BRIEF
Please retype the records below exactly as they appear, but leave out the pictures.

-=-=-

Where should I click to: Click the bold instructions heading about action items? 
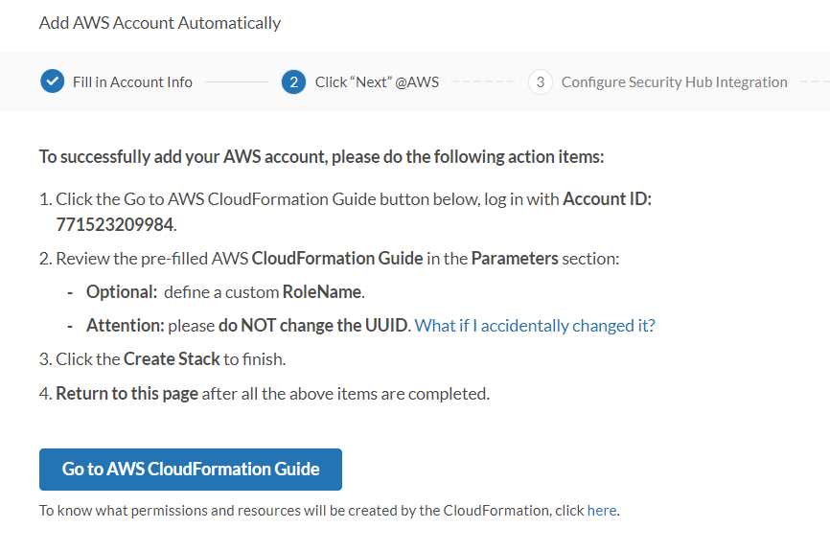coord(321,156)
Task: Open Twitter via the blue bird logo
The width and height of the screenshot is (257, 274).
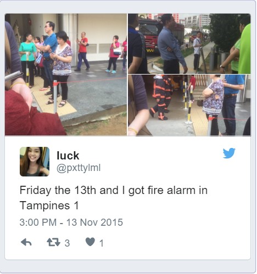Action: pyautogui.click(x=229, y=153)
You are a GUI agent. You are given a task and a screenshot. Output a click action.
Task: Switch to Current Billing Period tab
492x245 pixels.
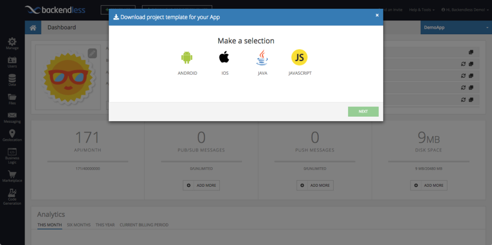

-=-=-

TASK SOLUTION
Where should I click to: Click the bold instructions heading about action items? 
coord(321,156)
Task: Open Twitter via the blue bird logo
The width and height of the screenshot is (257, 274).
Action: pyautogui.click(x=229, y=153)
You are a GUI agent. You are given a task and a screenshot. Output a click action.
Task: Switch to Current Billing Period tab
492x245 pixels.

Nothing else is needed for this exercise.